TASK INPUTS START

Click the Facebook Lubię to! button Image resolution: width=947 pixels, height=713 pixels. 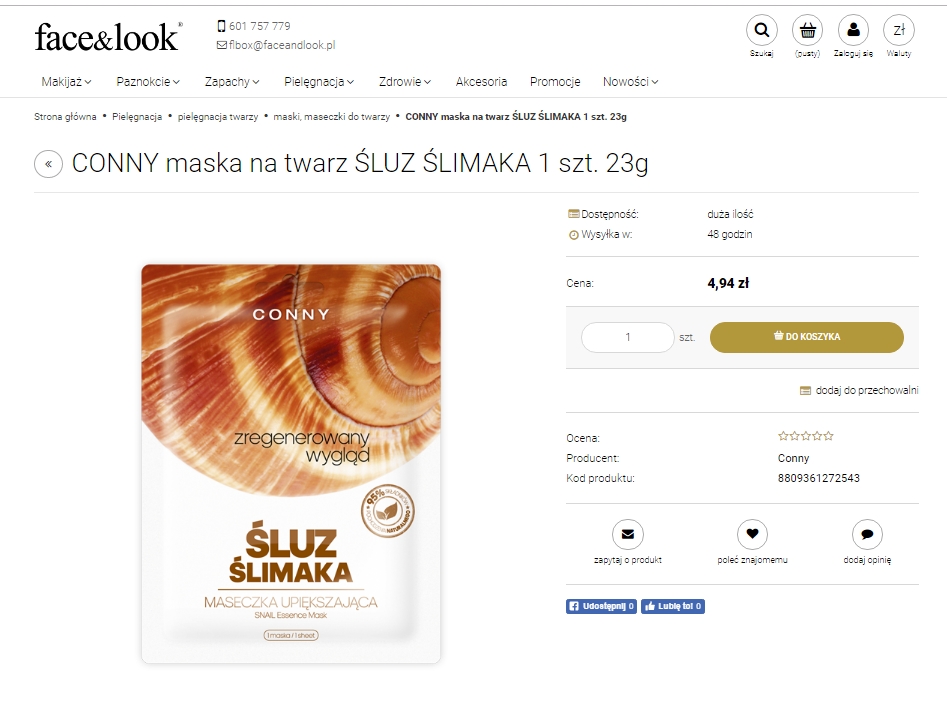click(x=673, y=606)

TASK INPUTS END
TASK INPUTS START

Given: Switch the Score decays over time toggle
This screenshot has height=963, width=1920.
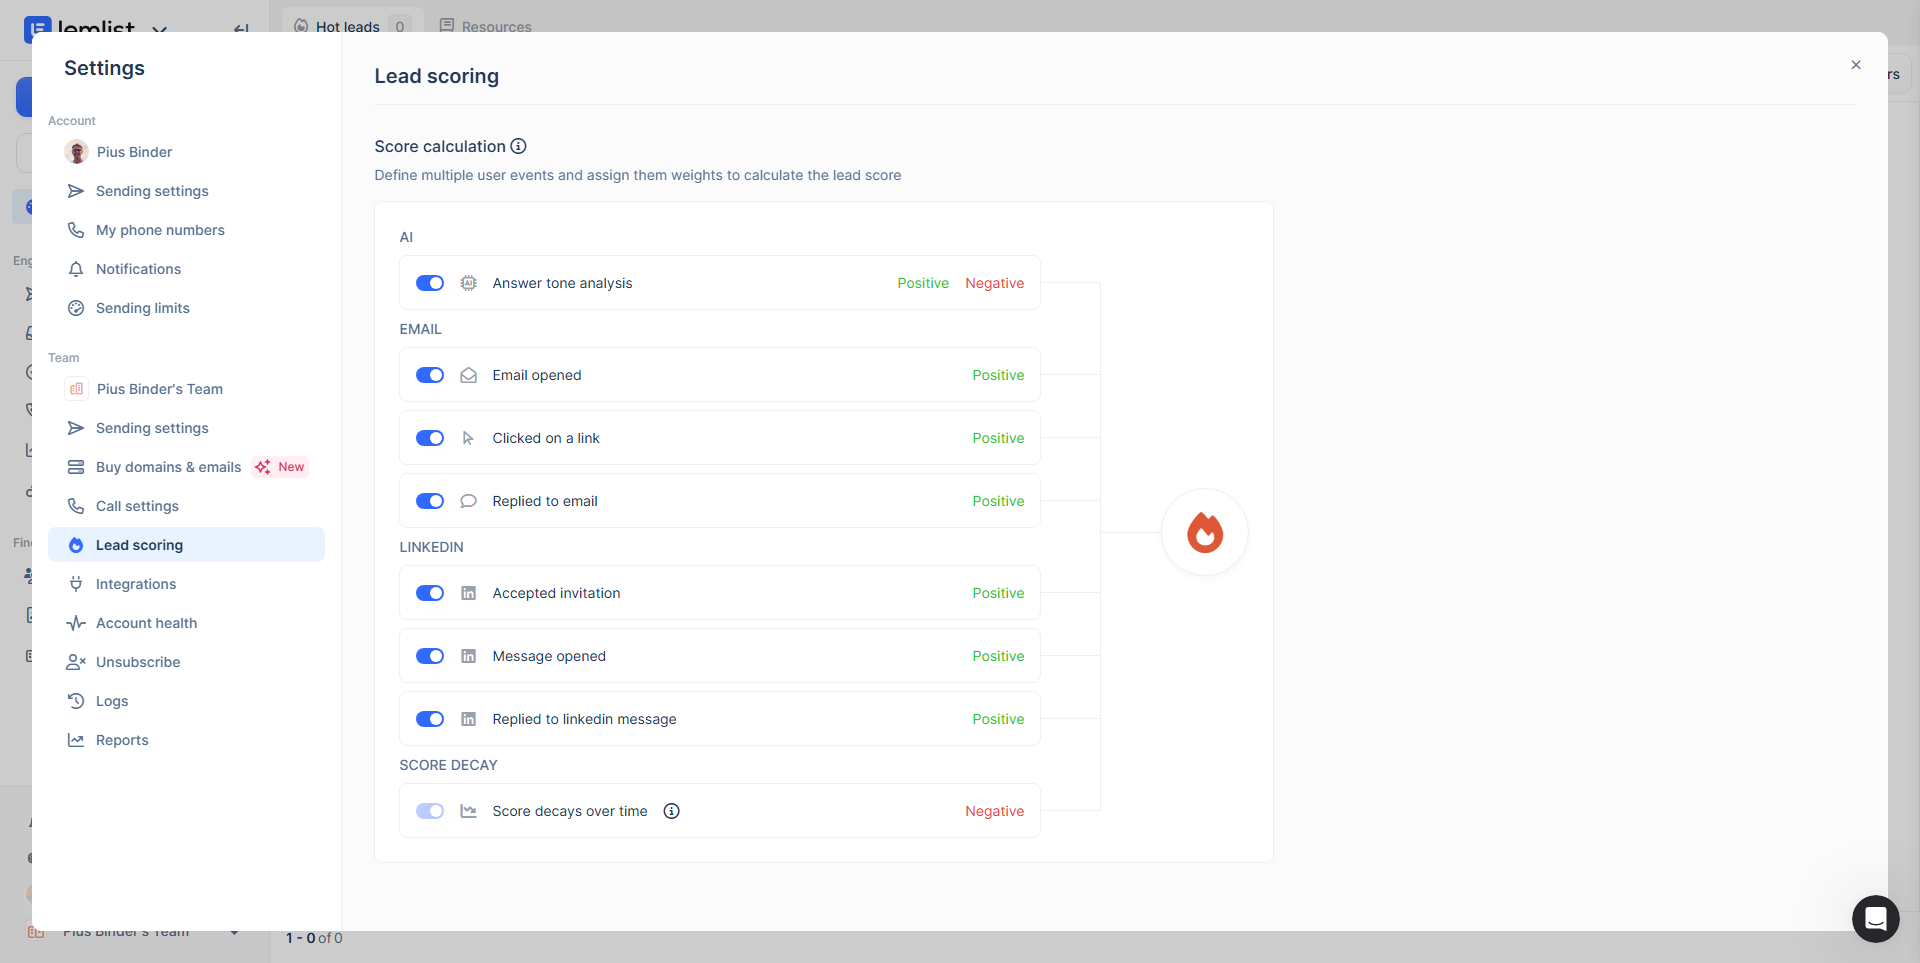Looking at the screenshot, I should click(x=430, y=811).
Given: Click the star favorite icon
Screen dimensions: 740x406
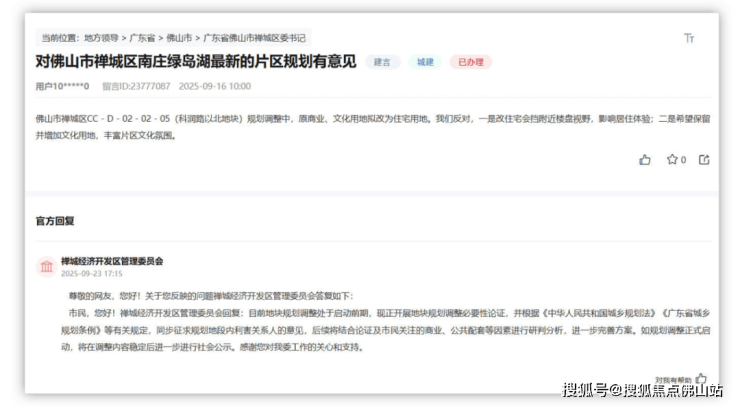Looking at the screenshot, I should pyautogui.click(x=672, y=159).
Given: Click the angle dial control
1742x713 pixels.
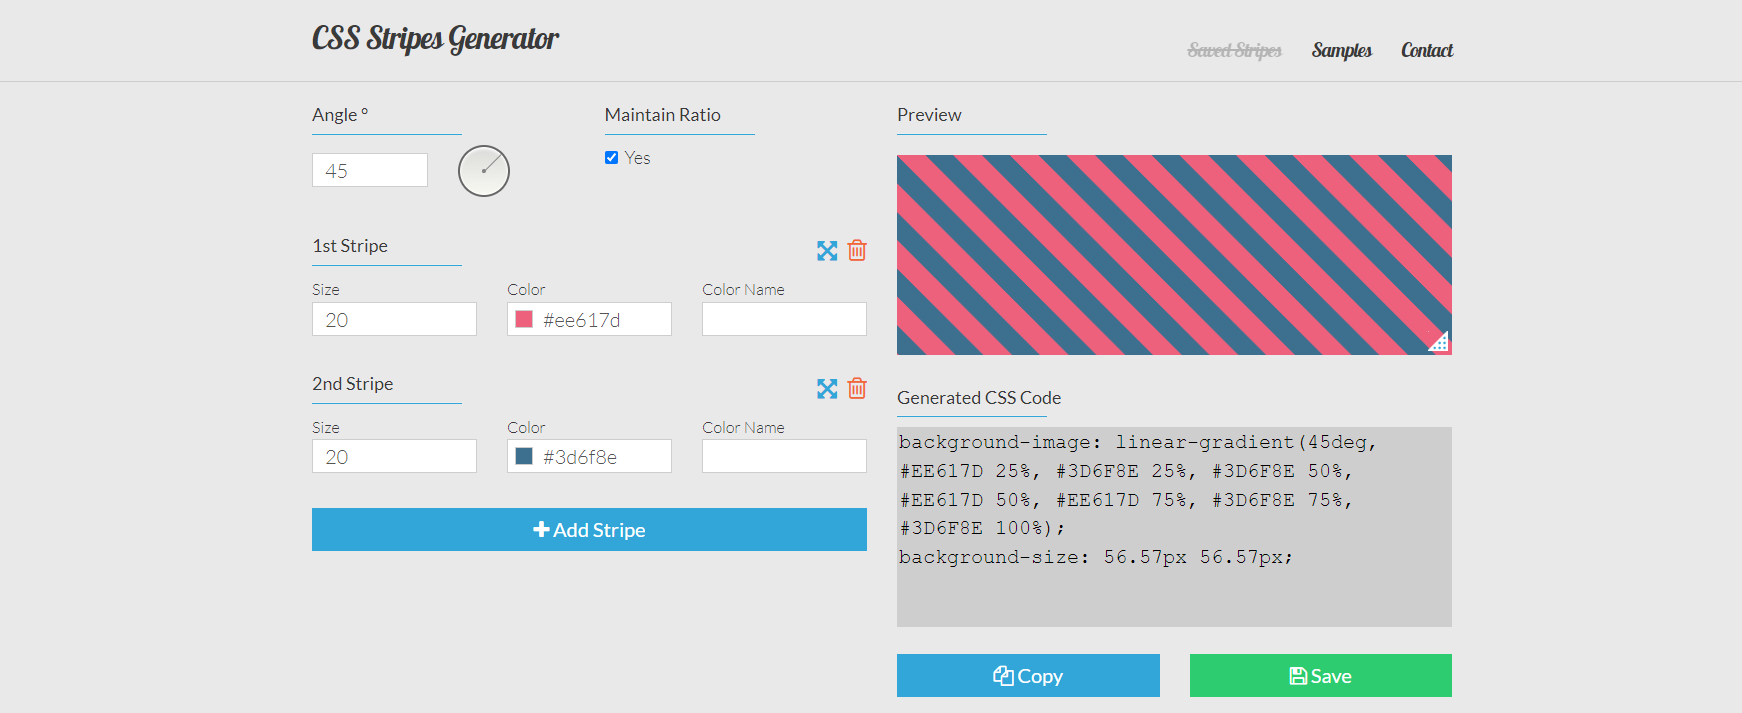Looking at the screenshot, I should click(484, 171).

TASK INPUTS END

■ WHAT YOU HAVE TO DO ■
If a line above contains the word "Given", it counts; state how many lines count, and nothing more.

■ OUTPUT BELOW ■
3